Exercise goal:
Render the records from the line containing "I want to click on Submit, so" through the line containing "What do you see at coordinates (637, 350)", both included, as a Markdown table with the columns Row and Text. Give each line its row number and leave out any blank lines.

#### Data for processing

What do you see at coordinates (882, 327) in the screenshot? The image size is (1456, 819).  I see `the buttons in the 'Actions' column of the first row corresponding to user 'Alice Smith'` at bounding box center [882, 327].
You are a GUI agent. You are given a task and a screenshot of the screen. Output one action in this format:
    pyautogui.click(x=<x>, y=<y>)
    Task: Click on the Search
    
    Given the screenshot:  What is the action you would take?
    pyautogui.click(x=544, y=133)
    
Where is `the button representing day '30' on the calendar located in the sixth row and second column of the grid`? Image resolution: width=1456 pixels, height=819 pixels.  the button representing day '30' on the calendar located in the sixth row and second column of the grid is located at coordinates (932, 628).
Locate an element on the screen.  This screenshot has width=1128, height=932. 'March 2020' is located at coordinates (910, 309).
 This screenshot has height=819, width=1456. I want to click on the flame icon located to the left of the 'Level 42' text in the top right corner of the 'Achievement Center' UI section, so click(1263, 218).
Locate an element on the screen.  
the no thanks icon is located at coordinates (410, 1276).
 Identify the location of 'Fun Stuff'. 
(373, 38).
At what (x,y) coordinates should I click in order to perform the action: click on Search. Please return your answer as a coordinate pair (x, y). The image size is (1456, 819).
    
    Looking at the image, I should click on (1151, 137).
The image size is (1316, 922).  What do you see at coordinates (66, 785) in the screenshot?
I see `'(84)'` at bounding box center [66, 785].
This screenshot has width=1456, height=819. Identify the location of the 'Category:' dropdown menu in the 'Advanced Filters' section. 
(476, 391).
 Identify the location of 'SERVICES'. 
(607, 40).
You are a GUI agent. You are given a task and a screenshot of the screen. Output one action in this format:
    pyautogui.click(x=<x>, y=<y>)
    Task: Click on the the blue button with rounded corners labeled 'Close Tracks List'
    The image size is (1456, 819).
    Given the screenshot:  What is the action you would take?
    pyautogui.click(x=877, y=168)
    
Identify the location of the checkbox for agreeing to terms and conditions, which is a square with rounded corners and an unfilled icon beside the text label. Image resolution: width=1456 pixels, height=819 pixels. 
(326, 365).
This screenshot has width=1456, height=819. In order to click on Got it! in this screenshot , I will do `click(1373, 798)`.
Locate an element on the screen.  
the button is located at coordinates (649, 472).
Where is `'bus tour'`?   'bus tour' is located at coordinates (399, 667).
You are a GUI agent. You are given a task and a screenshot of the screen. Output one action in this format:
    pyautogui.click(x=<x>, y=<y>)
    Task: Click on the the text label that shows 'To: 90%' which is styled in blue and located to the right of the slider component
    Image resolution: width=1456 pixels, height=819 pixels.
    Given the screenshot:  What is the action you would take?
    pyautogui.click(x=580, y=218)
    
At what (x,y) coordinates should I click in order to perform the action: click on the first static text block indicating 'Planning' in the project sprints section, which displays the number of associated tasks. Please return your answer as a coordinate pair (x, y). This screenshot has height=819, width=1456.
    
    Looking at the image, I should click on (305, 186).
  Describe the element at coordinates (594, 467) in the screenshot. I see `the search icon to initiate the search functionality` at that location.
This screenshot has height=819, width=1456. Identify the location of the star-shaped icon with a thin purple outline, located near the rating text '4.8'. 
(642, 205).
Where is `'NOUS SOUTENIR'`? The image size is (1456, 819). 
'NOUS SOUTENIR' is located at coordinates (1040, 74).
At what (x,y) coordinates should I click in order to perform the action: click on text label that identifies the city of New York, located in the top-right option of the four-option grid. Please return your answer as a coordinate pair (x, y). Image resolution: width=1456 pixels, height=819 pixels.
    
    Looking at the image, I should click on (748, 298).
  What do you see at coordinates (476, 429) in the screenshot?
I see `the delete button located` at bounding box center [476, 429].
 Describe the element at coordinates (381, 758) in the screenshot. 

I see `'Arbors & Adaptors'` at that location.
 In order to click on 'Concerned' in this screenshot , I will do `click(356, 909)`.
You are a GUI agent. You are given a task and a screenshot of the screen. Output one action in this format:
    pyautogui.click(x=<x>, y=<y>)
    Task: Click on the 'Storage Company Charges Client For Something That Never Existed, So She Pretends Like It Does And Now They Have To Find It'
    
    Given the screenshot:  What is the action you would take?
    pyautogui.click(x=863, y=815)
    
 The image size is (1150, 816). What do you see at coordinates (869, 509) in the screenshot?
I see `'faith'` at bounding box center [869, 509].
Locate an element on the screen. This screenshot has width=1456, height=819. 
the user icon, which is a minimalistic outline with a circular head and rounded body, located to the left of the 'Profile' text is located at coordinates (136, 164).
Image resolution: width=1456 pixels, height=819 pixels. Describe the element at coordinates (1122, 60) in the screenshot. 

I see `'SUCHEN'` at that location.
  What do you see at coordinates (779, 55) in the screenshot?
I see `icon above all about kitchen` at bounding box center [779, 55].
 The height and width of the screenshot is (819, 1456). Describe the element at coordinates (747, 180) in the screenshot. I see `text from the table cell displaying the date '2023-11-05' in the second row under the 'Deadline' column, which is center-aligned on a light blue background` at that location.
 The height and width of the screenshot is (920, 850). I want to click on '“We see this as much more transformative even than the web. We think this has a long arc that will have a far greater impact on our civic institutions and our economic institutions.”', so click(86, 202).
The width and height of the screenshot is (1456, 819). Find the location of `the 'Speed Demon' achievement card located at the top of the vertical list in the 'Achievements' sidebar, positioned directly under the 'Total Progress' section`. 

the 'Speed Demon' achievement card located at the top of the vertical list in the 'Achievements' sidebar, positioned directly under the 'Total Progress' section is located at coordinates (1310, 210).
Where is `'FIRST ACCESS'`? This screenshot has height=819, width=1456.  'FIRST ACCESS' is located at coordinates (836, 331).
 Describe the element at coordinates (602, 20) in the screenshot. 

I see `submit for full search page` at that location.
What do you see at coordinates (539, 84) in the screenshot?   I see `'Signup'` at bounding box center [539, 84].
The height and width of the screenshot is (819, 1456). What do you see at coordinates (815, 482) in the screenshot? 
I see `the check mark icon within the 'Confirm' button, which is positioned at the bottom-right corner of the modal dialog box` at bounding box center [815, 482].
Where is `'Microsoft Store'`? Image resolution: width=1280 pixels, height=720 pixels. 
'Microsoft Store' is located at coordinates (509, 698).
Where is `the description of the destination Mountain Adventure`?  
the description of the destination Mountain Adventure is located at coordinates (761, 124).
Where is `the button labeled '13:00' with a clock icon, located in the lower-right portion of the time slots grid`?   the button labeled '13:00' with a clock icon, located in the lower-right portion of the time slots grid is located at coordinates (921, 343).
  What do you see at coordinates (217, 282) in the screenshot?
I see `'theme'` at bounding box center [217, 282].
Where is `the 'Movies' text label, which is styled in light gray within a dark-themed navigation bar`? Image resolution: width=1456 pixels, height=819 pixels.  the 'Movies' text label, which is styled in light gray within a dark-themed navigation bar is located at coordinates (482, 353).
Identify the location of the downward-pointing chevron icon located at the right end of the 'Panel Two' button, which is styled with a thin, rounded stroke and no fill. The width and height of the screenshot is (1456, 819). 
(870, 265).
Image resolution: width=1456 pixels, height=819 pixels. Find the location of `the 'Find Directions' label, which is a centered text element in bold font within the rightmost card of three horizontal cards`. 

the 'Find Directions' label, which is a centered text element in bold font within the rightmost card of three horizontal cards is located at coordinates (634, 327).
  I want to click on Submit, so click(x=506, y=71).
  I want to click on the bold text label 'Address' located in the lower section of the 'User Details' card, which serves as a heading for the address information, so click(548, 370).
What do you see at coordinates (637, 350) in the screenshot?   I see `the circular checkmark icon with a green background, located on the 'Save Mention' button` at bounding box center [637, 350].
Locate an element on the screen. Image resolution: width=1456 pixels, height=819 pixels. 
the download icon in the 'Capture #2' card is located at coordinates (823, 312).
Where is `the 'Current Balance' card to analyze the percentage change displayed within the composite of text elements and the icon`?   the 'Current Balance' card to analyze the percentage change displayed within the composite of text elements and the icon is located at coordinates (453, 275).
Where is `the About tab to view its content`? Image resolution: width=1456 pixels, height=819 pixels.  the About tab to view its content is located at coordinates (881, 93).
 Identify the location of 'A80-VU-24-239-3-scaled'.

########

Exercise answer:
| Row | Text |
|---|---|
| 1 |   I want to click on Submit, so click(x=506, y=71). |
| 2 |   I want to click on the bold text label 'Address' located in the lower section of the 'User Details' card, which serves as a heading for the address information, so click(548, 370). |
| 3 | What do you see at coordinates (637, 350) in the screenshot?   I see `the circular checkmark icon with a green background, located on the 'Save Mention' button` at bounding box center [637, 350]. |